Francesca Ruth Fisher-Eastwood (born August 7, 1993) is an American television personality, socialite and actress. She starred with her family in Mrs. Eastwood & Company, a reality series broadcast on E!. She is also known for her appearances in TV series like Heroes Reborn, Fargo, and Twin Peaks: The Return, and films like Jersey Boys and Old.

Early life 
Eastwood was born in Redding, California, to actress Frances Fisher and actor and director Clint Eastwood. Through her father, she has seven half-siblings: sisters Kimber Tunis, Alison Eastwood, Kathryn Reeves, Laurie Murray, and Morgan; and brothers Kyle Eastwood and Scott Eastwood. Her mother is of Ashkenazi Jewish and Norwegian descent.

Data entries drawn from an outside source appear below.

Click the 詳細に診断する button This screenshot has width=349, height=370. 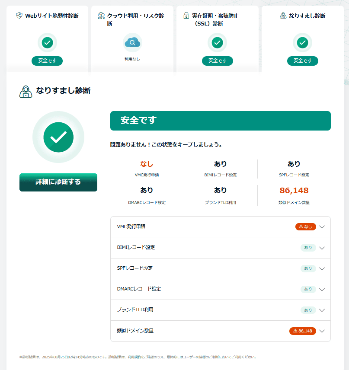pos(58,182)
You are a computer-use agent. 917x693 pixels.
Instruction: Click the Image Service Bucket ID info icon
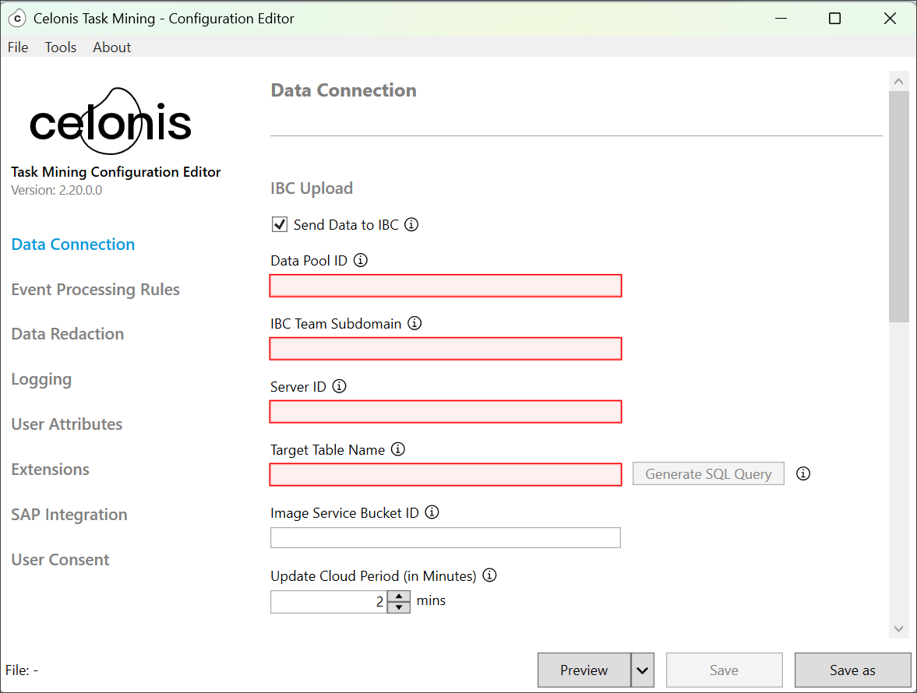coord(432,512)
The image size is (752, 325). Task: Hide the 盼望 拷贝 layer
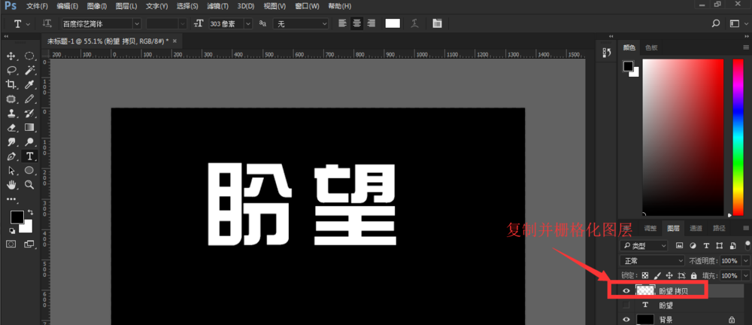[x=626, y=290]
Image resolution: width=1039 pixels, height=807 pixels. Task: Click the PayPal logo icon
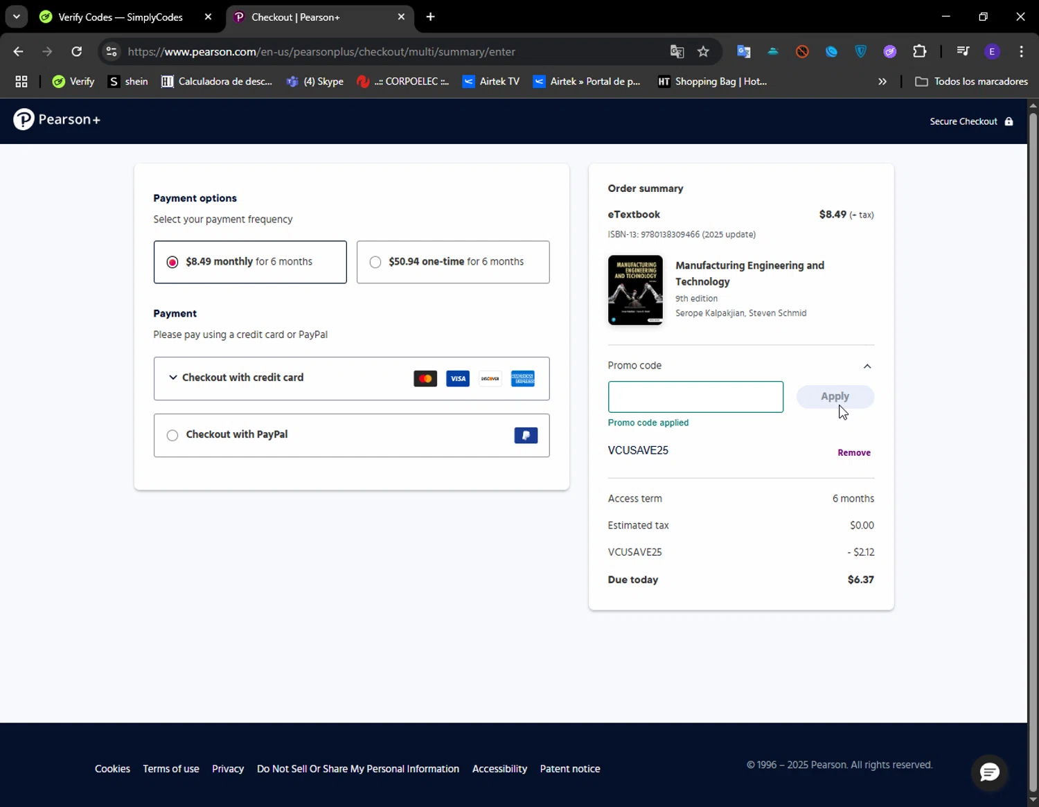click(526, 435)
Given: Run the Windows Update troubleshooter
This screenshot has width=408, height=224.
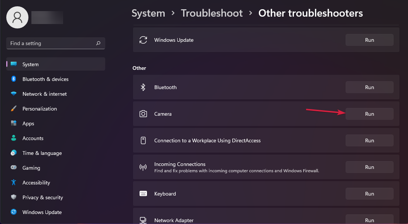Looking at the screenshot, I should coord(369,40).
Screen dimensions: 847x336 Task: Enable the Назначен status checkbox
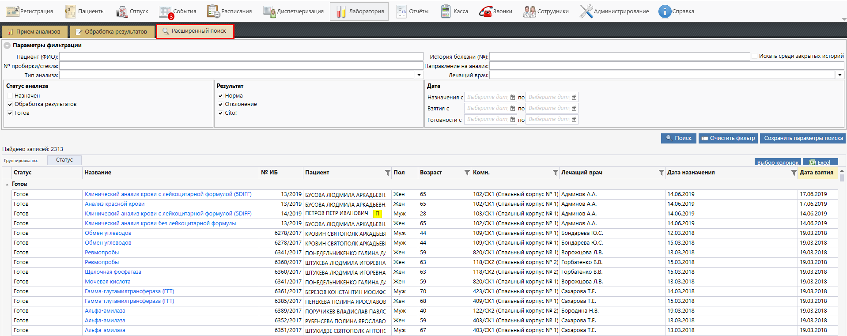point(10,96)
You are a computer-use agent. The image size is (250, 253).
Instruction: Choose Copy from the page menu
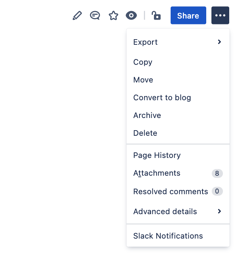pos(143,62)
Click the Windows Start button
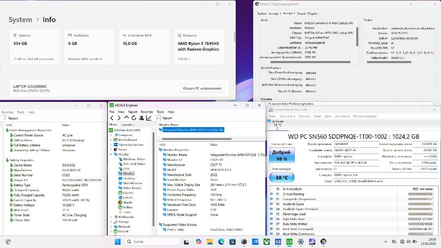This screenshot has height=248, width=441. click(x=117, y=242)
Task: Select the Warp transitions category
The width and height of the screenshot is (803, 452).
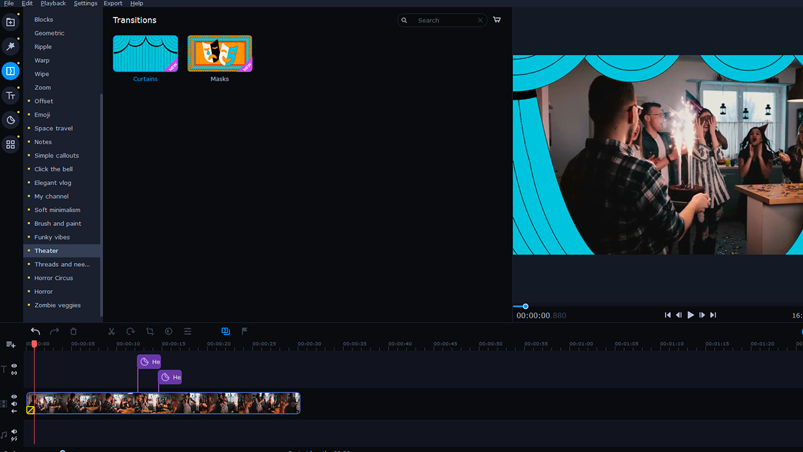Action: click(x=41, y=60)
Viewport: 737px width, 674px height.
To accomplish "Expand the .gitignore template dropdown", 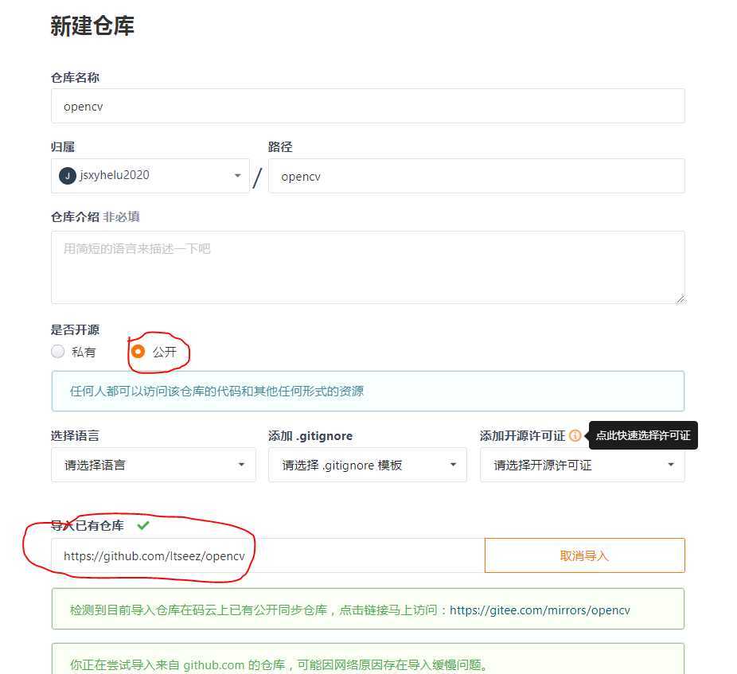I will click(367, 465).
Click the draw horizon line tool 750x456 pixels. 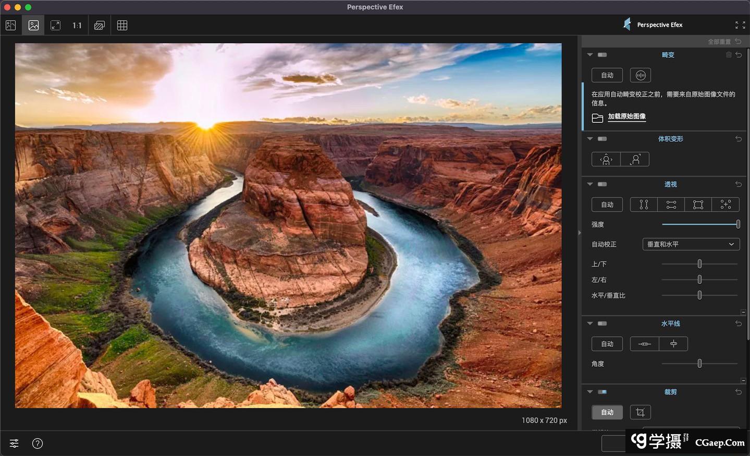[644, 344]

She attended Stevenson School in Pebble Beach, California.

Career 
Eastwood first appeared on the reality television series Mrs. Eastwood & Company when it premiered on May 20, 2012. It focused on her life, and those of her stepmother Dina Eastwood, and her half-sister Morgan Eastwood. During an early episode, she and photographer Tyler Shields, her boyfriend at the time, were filmed burning and destroying a $100,000 Hermès Birkin bag during a photo shoot. When this brought them both death threats and other negative attention, Shields said "People spend $200,000 on an album cover, they spend millions on catering for movies, they spend money to create things--that is all I am doing with this."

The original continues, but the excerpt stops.